Solution #1: AC in 0.8 sec
Just calculate sum using Gauss's method.
Int[-1..1] f(x)dx ~= (5*f(-sqrt(3/5)) + 8*f(0) + 5*f(+sqrt(3/5))) / 9
Number of parts, N = (int)7e6
Length of part number i = (1e-4)*koef^i, where koef = 1 + x/N. Try some different x = 0.1 ... 10, and get AC =)
Solution #2: WA 11 on MSVC or AC on Java, Pascal, GNU C++
http://en.wikipedia.org/wiki/Residue_theorem says that we have to find all complex roots of the polynom.
I do not like exact formulas for degree 3 and 4.
There is numerical way to find all complex roots for any degree of polynom.
Just take point z = (0,0) and shift it to any direction in such a way that |P(z+shift)| < |P(z)|. Shift it while |P(z)| > eps. Now z is a root. This method works not only for polynoms, it works even for arbitrary "holomorphic function" (see Complex Analysis). Prove is smth like this
http://en.wikipedia.org/wiki/Maximum_modulus_principle The only thing that I need now -- to calculate f(z) for any complex z.

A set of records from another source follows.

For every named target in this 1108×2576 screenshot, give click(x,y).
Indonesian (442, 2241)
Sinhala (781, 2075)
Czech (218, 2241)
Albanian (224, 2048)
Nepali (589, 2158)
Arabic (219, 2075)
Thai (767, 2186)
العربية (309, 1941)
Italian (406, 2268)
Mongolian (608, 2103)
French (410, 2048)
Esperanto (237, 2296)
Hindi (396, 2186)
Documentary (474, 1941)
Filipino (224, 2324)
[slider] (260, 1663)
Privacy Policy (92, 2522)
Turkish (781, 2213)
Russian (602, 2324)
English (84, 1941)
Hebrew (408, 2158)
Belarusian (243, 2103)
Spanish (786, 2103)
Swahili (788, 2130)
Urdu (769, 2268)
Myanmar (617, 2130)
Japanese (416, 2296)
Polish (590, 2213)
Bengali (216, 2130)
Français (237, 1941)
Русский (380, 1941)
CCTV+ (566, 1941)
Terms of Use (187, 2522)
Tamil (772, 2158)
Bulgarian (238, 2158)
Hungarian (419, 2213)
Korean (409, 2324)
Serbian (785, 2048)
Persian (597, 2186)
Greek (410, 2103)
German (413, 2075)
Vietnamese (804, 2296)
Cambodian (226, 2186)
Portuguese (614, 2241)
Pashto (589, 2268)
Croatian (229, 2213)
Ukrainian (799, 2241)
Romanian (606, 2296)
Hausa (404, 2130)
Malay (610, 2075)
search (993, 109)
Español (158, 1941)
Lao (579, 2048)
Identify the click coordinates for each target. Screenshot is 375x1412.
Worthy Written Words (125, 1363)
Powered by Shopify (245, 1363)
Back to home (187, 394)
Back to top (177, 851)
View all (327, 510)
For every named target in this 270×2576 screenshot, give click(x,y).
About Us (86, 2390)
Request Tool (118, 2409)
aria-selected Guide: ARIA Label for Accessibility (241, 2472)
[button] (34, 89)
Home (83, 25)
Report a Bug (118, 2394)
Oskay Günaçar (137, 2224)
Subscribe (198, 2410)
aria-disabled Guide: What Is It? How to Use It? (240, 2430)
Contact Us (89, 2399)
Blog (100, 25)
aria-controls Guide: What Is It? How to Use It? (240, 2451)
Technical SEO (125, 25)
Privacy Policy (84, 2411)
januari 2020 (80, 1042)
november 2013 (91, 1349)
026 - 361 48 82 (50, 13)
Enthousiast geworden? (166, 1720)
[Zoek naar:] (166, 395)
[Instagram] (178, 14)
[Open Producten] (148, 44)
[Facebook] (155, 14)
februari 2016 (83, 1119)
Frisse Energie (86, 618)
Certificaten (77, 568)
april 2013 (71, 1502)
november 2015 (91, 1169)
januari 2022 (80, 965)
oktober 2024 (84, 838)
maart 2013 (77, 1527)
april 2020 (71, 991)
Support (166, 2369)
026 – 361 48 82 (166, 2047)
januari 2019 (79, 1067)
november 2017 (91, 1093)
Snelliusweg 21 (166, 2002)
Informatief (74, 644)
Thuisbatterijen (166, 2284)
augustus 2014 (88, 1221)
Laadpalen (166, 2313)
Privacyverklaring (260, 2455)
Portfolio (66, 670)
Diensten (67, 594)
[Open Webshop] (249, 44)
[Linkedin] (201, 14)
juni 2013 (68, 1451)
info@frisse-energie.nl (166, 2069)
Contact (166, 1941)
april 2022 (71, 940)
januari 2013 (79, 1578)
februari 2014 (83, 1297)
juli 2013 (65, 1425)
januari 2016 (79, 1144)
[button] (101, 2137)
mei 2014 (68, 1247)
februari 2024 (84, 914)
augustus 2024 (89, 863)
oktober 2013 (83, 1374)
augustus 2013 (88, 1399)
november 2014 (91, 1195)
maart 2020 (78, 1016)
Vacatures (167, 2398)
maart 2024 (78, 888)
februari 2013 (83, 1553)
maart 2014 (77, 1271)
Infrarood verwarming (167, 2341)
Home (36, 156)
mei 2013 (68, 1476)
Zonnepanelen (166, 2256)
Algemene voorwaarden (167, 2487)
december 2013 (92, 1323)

And using only "double" of Microsoft Visual C++ I can't. I have no enough precision and get WA 11 =(
Using BigDecimal (java), extended (pascal) or long double (GNU C/C++) this method gets AC (the task is from Petrozavodsk, so I have original tests).
P.S. 2 Admins: Ну сколько можно добавлять задачки с контестов, где у С++ программистов был под рукой long double, и это было важно. Даешь GNU C/C++!
Edited by author 27.10.2012 08:08